In connexion with the serious offences proposed under the bill, it seemed to me when I first looked at the matter that it was highly unlikely that a case of treason or treachery would relate to property at all and certainly not to property of a value of less than £50. That did not seem to me to be practical. With respect to sabotage, it seemed to me that though it was possible it was somewhat unlikely that such offence would be committed with property of very small value. However, as the suggestion was made that this was a possibility, I thought it right to put the question beyond doubt. As honorable members well know, my disposition is not to leave a matter in doubt, if I can avoid doing so. I follow this course even at the risk of the gibe that I have changed my mind or brought along an amendment. I thought the right thing to do was to provide that the serious offences of treason, treachery, sabotage and espionage, which was dealing in secrets with intent to hurt the country, should be made punishable on indictment in every instance and that they should not be dealt with by a magistrate even by "consent but should be dealt with by a jury. That is the first amendment that the Government proposes, to ensure that the serious offences will be tried only before a jury.

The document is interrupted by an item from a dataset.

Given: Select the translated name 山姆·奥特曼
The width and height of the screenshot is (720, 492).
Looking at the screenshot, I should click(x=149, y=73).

The other two offences which come under the bill, as distinct from existing offences, relate to the taking of official secrets with an intent to harm the country or by carelessness. The punishment in the latter case is six months and in the former the maximum is two years. If by some chance it could be said that there is a value on the secret so that the stealing of the secret relates to property, which I much doubt, it seemed to me fair enough that section 12a (2.) should be allowed to operate and if a magistrate thought that in the circumstances it was right to try the offence, when the maximum punishment would be one year instead of two years, he should be allowed to do so.

It seemed to me that the amendment proposed by the Opposition went too far and that the proposal I made was adequate in the circumstances. The Deputy Leader of the Opposition said that attempts to commit these offences would not be caught up. It is very true that when he asked me this by interjection, I said that he may be right, being of a cautious turn of mind. However, when I had a look at the provision later I saw that what was provided was that offences against the section nominated, as provided in my first amendment, were punishable only on indictment. If honorable members turn to the attempt provisions, they will see that attempt is punishable as if the principal offence had been committed. That seems to me to make it fairly clear that attempts are caught up and will be tried only on indictment. It seemed to me that there was no need to make any separate provision.